● EXERCISE REQUIREMENTS:
The expected output is an exact copy of each line from the line with "You are a computer-use agent. This" through the end of the data below, with no pictures in it.

Pixel coordinate grounding data:
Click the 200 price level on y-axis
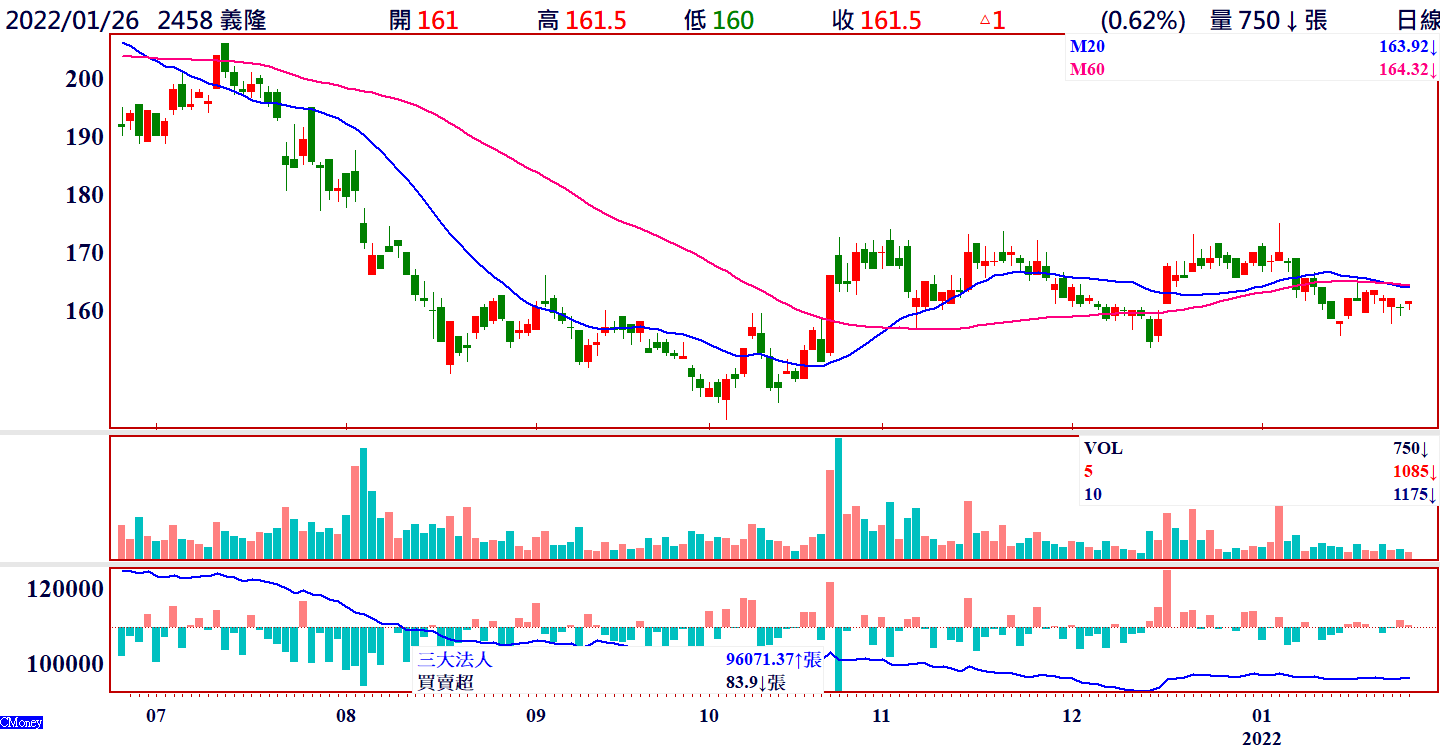Screen dimensions: 1440x750 pyautogui.click(x=85, y=79)
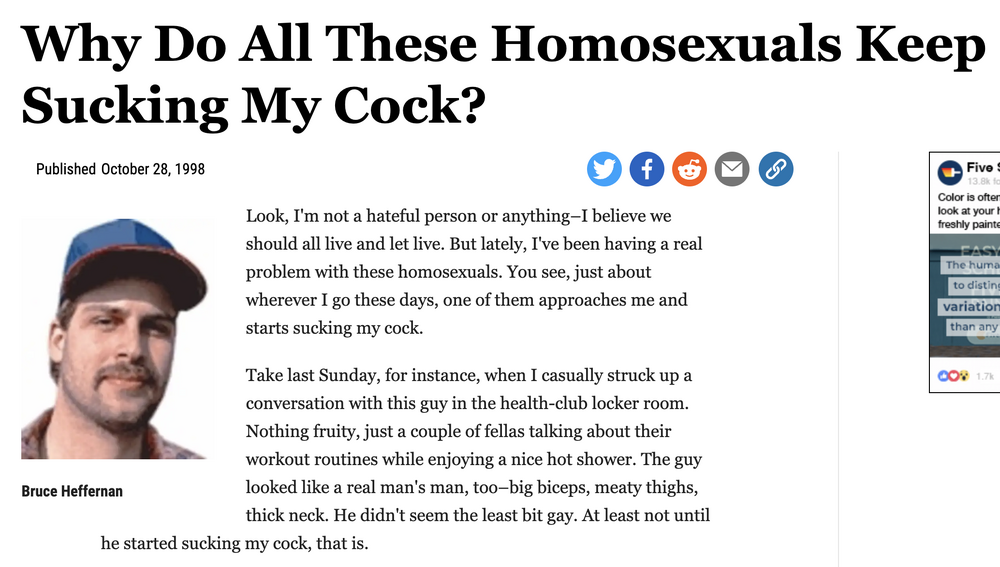Click the "variation" caption in sidebar video
This screenshot has width=1000, height=567.
pos(970,307)
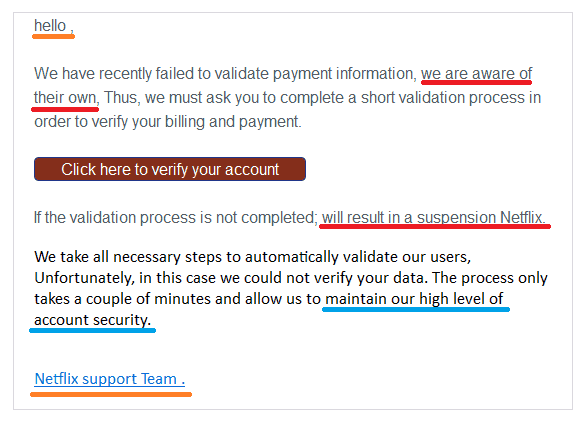The image size is (585, 429).
Task: Click the words 'payment information' in first paragraph
Action: pyautogui.click(x=345, y=73)
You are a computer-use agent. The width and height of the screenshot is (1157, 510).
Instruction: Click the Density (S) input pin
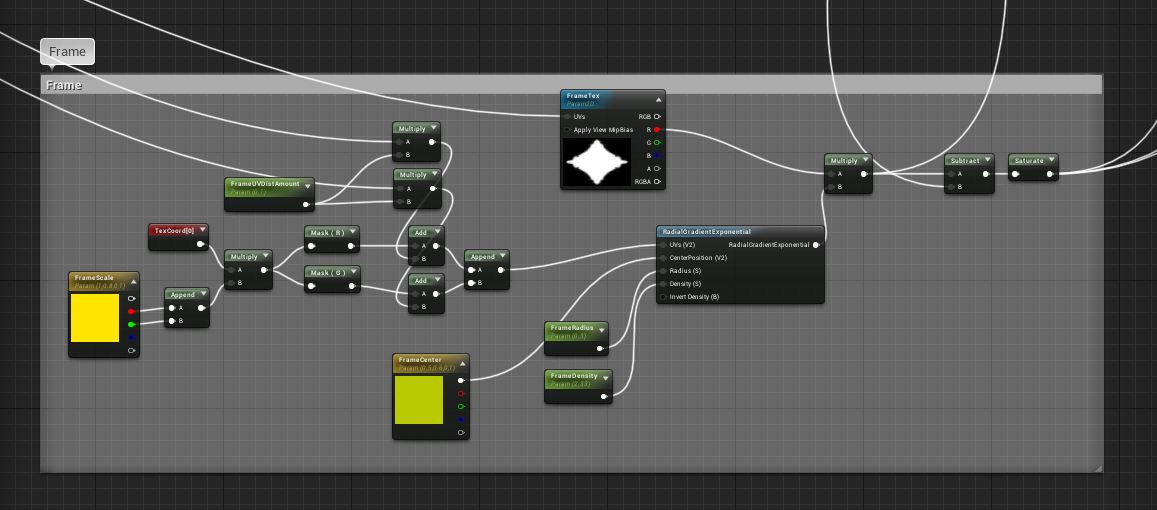point(663,284)
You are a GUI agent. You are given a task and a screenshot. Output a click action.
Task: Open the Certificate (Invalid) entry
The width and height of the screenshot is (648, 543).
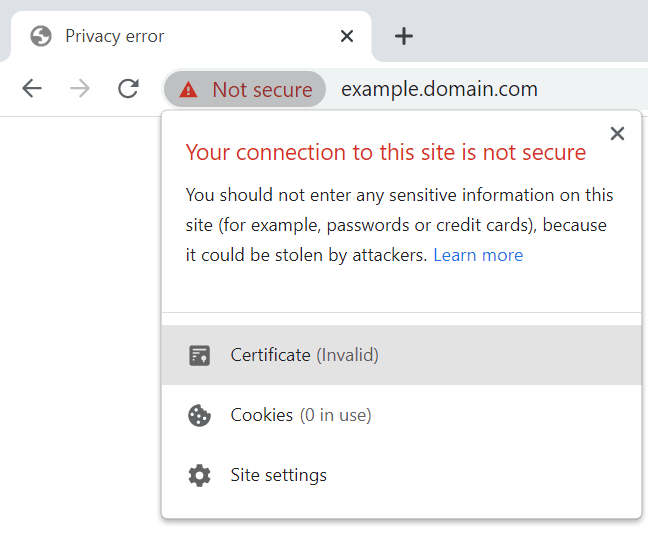(x=304, y=355)
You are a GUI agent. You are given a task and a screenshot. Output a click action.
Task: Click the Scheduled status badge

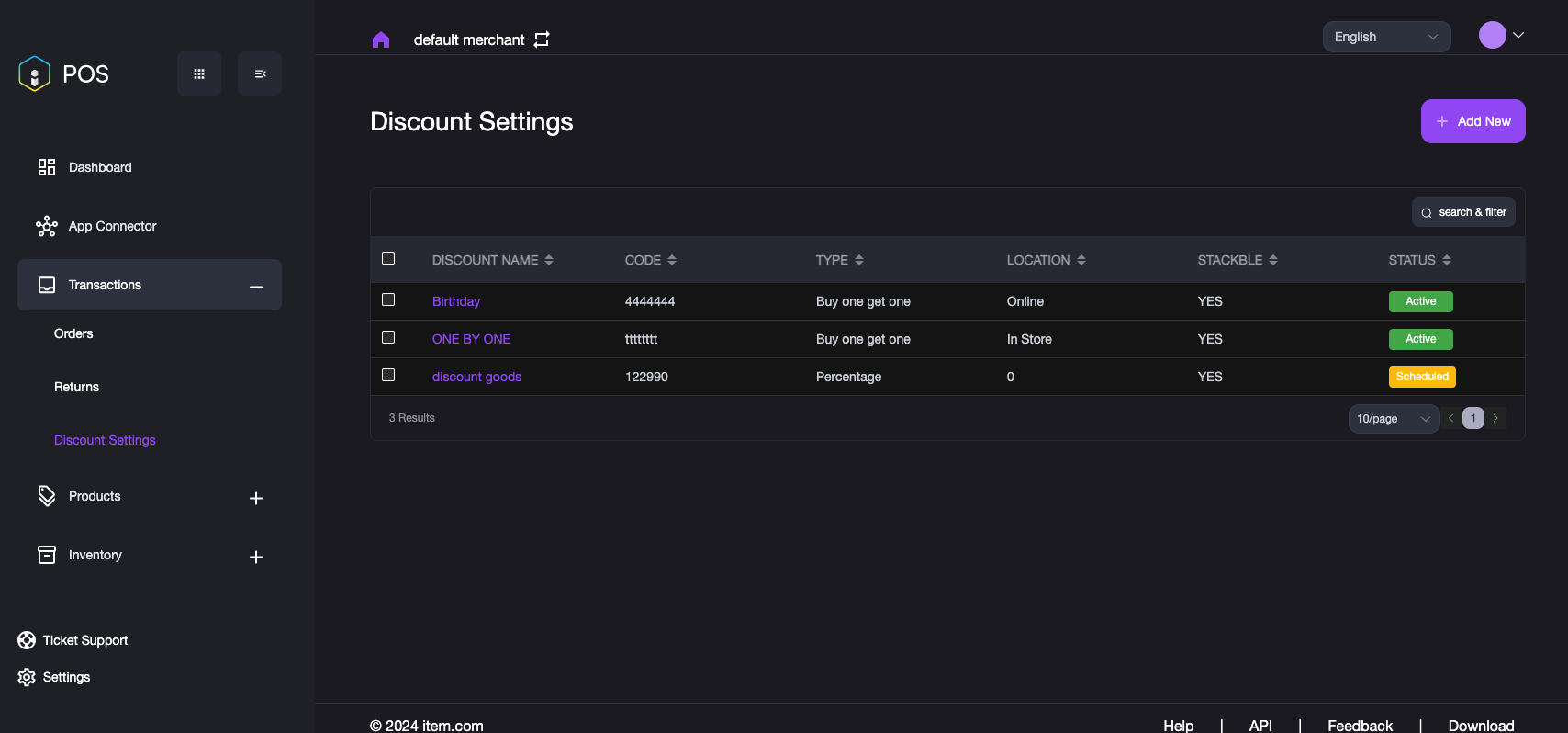[1421, 377]
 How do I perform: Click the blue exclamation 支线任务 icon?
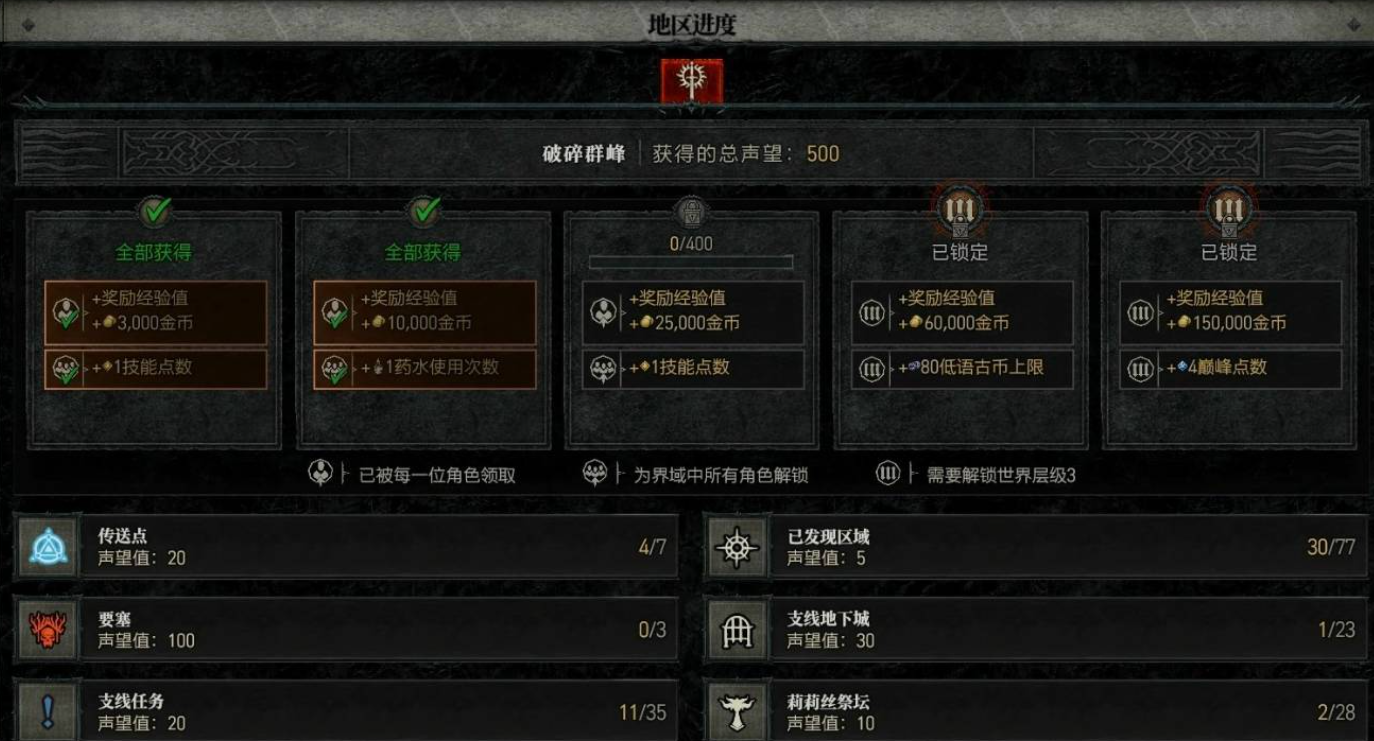48,712

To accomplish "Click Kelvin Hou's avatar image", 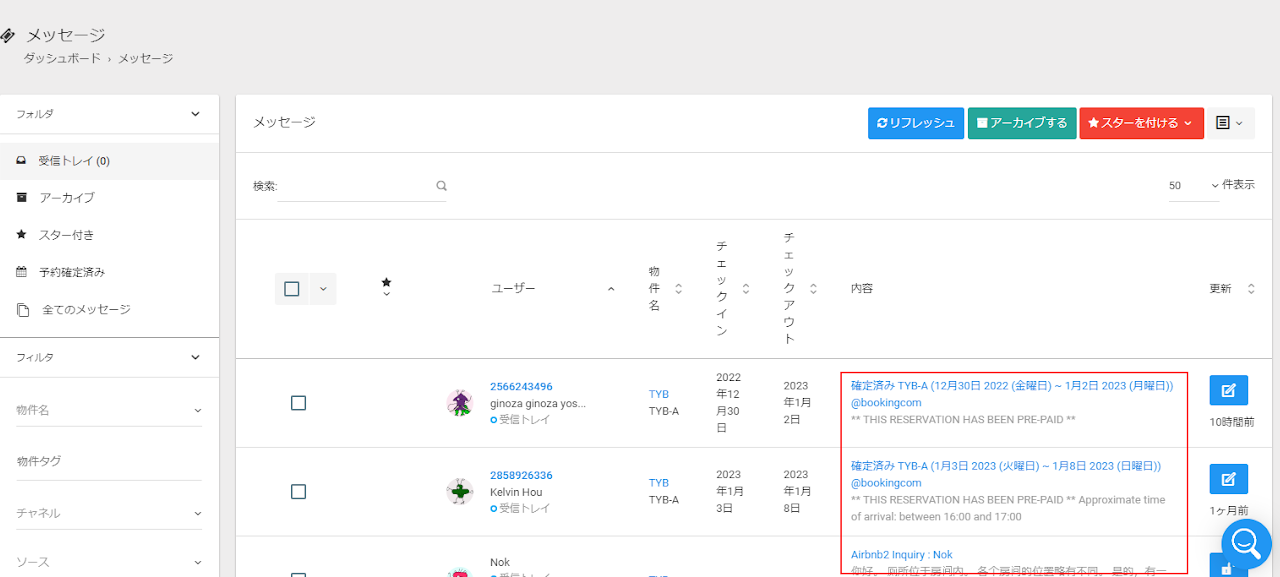I will click(459, 492).
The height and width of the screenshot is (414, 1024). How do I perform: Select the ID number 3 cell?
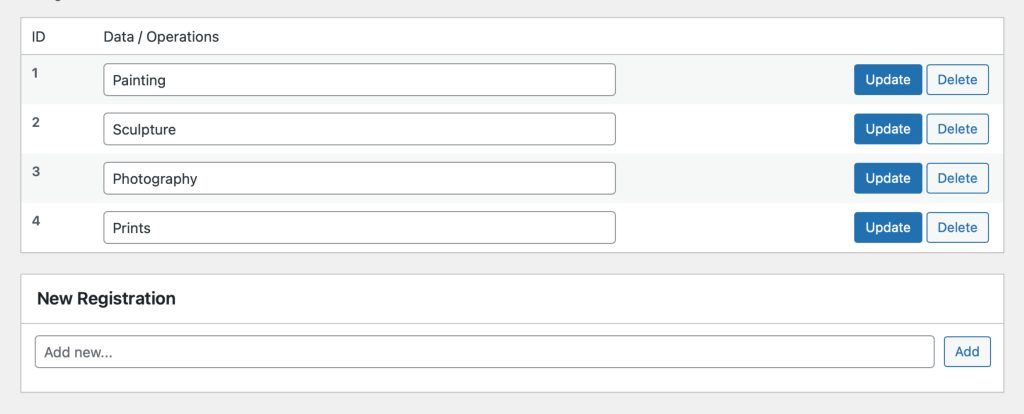click(x=36, y=171)
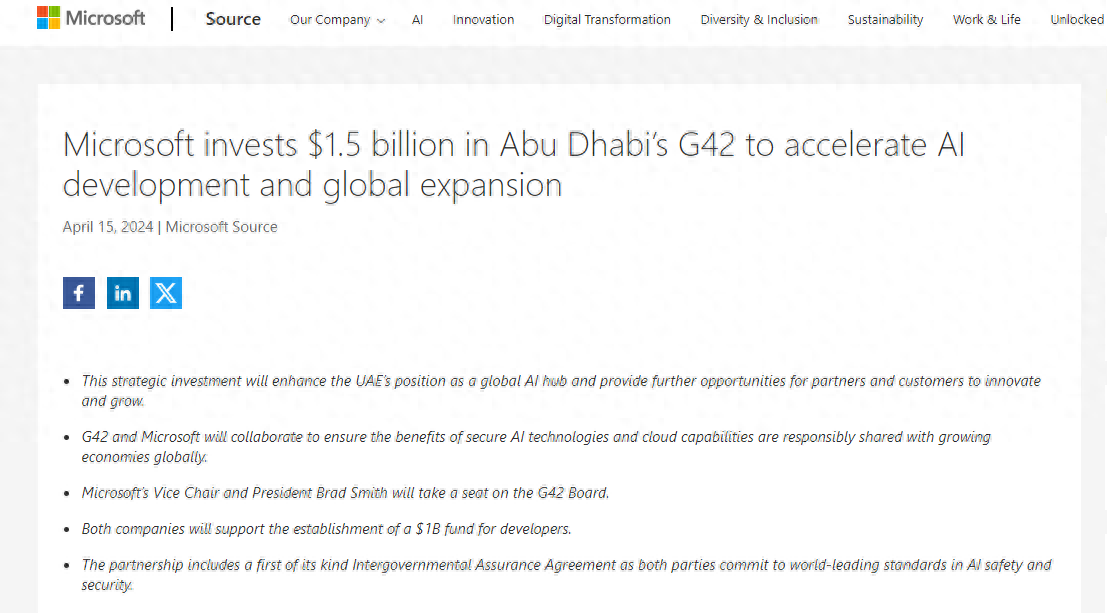Click the Unlocked navigation item

(x=1076, y=20)
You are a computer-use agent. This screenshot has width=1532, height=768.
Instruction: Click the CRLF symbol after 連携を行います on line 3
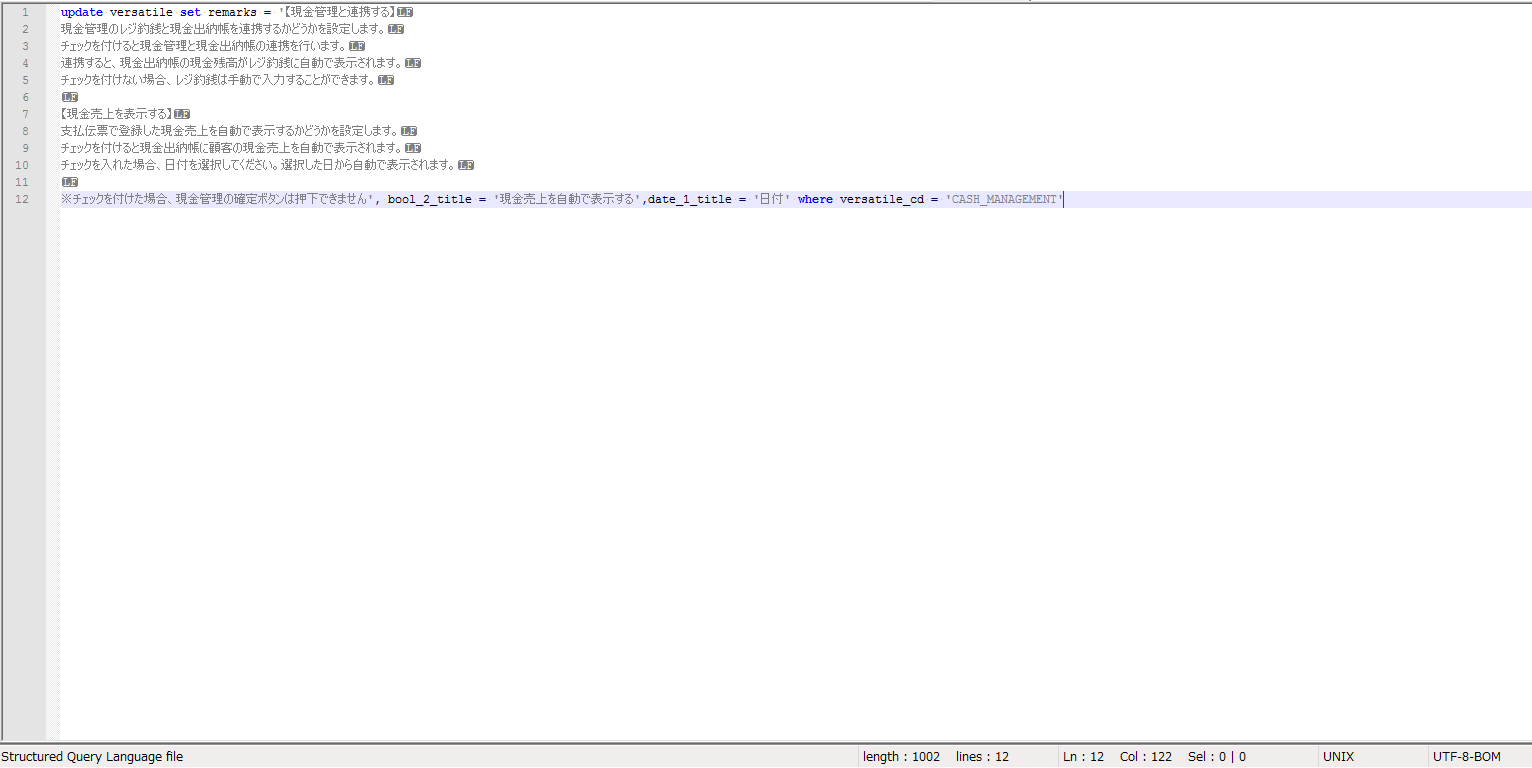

● ANSWER SECTION:
You are a computer-use agent. This screenshot has width=1532, height=768.
Instruction: Click the CRLF symbol after 連携を行います on line 3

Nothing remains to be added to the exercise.